Em vídeos didáticos e firmes, editados com legendas e explicando terminologias, Murta trouxe à tona trechos de shows recentes, com letras que normalizavam ações criminosas, despertando o debate sobre os limites da liberdade artística quando há incitação à violência e promoção de facções criminosas.
O trabalho de Murta não se restringiu à internet. Seus conteúdos viralizaram, ganharam apoio popular e acenderam um alerta em autoridades e instituições. A repercussão acabou gerando um grande movimento e nessa semana a Polícia Civil do Rio de Janeiro conseguiu deflagram uma operação que resultou na prisão do MC.
“Não é sobre censura, é sobre responsabilidade. Não podemos fechar os olhos para artistas que usam do microfone para propagar uma cultura de crime e violência. Retratar uma realidade onde se está inserido, é uma coisa. Divulgar, promover e incentivar a prática de crimes, é outra completamente diferente.”, disse o delegado.
A prisão do MC Poze abre espaço para um debate mais amplo sobre a infiltração de organizações criminosas em diferentes camadas da sociedade, inclusive no meio artístico. E reforça a importância de agentes públicos que têm coragem de agir, como fez Fred Murta.
Quando comecei a produzir os primeiros conteúdos sobre os MC’s, fui advertido por muita gente. Para alguns, parecia um exagero da minha parte, para outros, era loucura criticar pessoas ligadas ao crime. Mas o desconforto ao ver artistas como Oruam e Poze do Rodo, ganharem espaço enaltecendo facções criminosas, me fizeram agir.
Obviamente, eu sabia do risco que corria ao me expor contra pessoas com milhões de seguidores e mais do que isso, pessoas que levantam bandeiras de grupos criminosos. Mas a verdade precisa ser dita. A música é uma forma poderosa de comunicação — e com poder vem responsabilidade.

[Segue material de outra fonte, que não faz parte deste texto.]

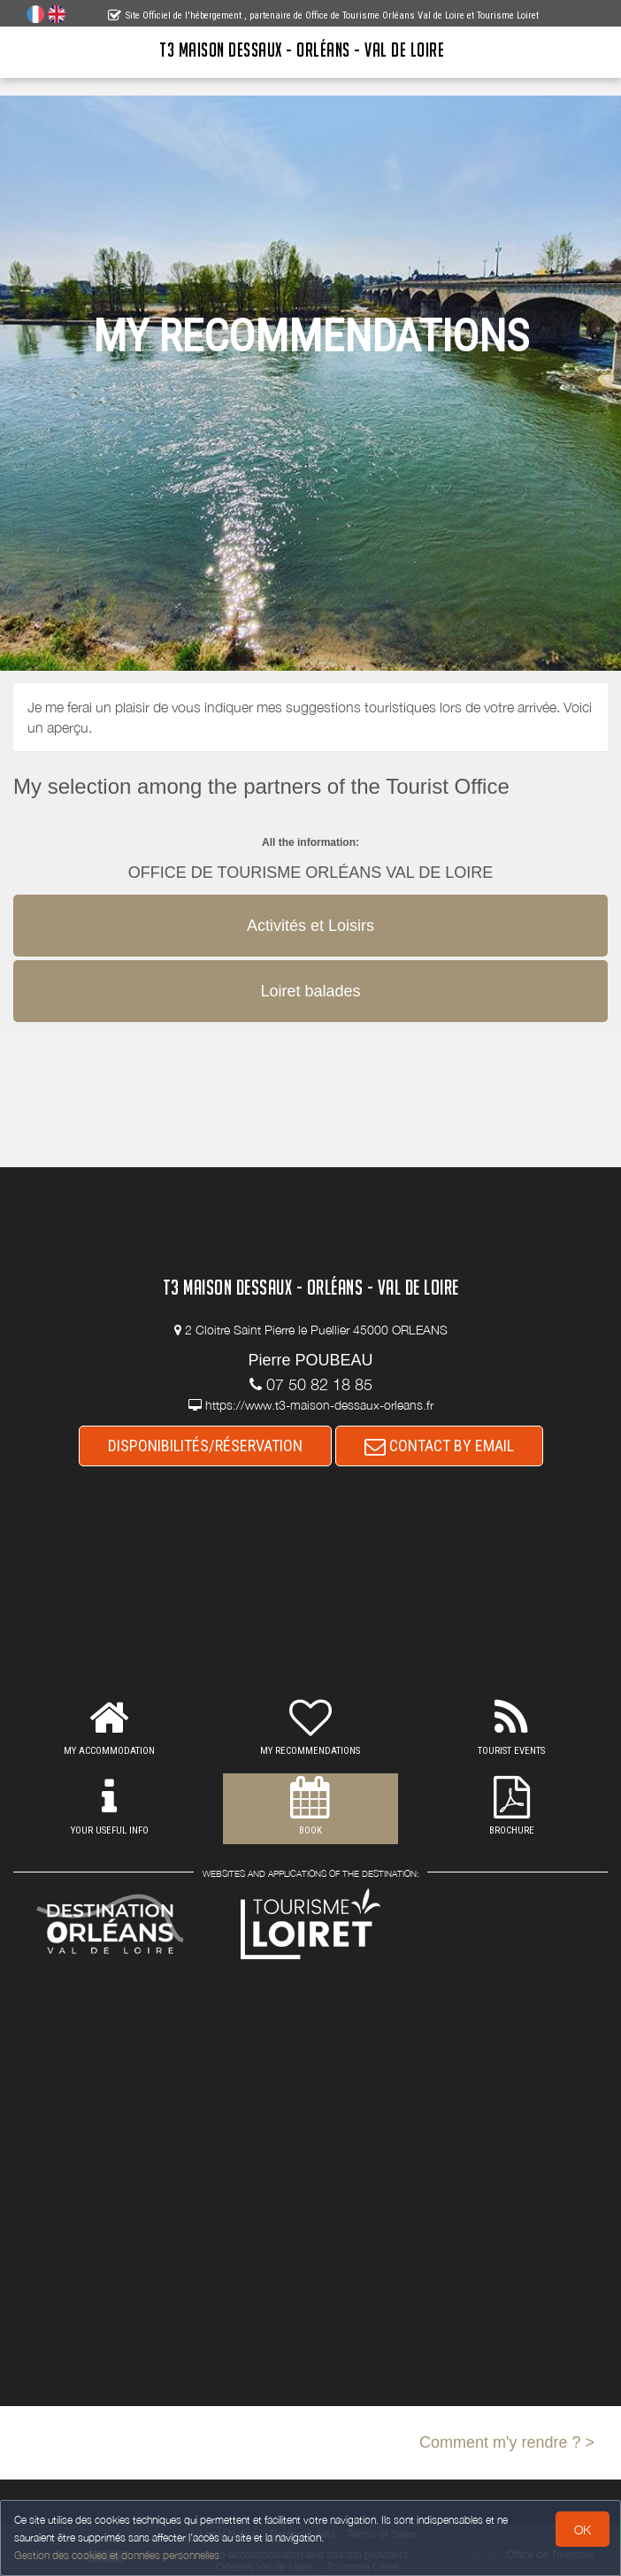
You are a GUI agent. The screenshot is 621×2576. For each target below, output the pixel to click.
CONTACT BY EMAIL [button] (439, 1445)
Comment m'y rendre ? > (506, 2442)
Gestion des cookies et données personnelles (116, 2555)
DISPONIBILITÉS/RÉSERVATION (205, 1445)
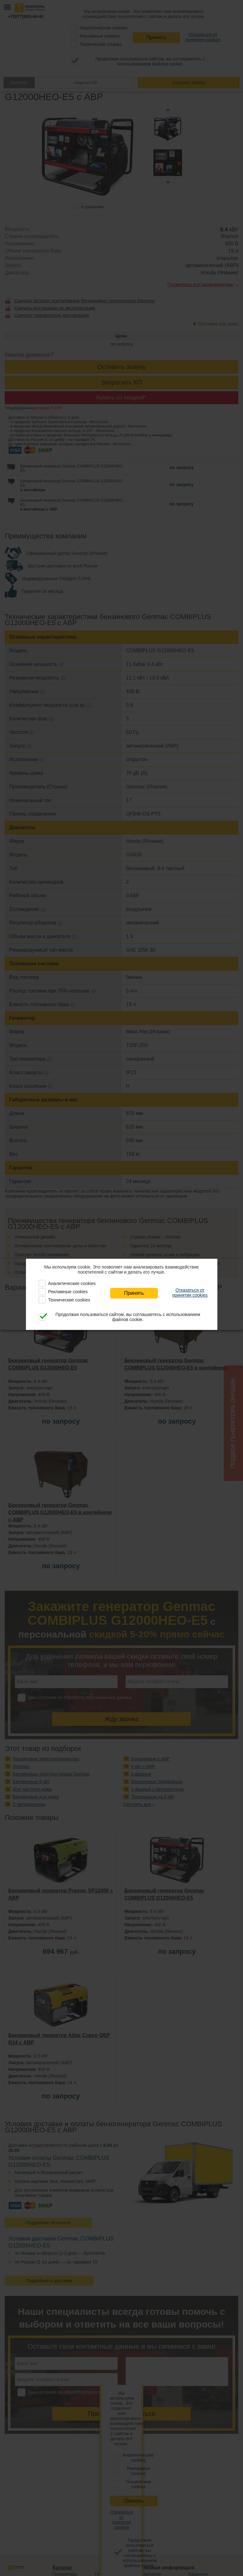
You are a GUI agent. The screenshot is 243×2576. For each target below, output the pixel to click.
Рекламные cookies (68, 1291)
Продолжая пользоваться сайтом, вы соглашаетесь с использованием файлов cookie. (127, 1317)
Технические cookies (69, 1299)
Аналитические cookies (72, 1283)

Não estamos falando de ficção ou liberdade poética. Estamos falando de letras que glorificam a violência, que romantizam o tráfico e que influenciam diretamente jovens que vivem em áreas vulneráveis. Há uma diferença brutal entre arte e apologia ao crime. E essa linha vem sendo ultrapassada com frequência, sem reação proporcional por parte das autoridades.
A prisão do MC Poze do Rodo não é uma vitória pessoal. Até porque não tenho relação nenhuma com o trabalho investigativo realizado pelo Polícia Civil do Estado do Rio de Janeiro. E, pelo que foi divulgado pela imprensa, a relação do MC com a facção vai além da apologia.
Essa relação, diga-se de passagem, fica bem clara a partir da análise de comentários e mensagens privadas que recebi em meu perfil pessoal nos últimos dias. Desde quando meus conteúdos viralizaram e foram replicados em jornais do outros estados, centenas de perfis de indivíduos se intitulando integrantes da facção criminosa, passaram a me atacar e enviar mensagens em tom de ameaças e intimidação. A meu ver, isso apenas deixa mais claro nosso ponto.
Mas essa prisão é sim um marco para todos que acreditam que segurança pública também se faz com posicionamento. É um recado do Estado lembrando que ninguém está acima da lei — seja com fuzil na mão ou com microfone no palco.
Continuarei seguindo meu propósito: proteger a sociedade, seja nas ruas ou guerra informacional.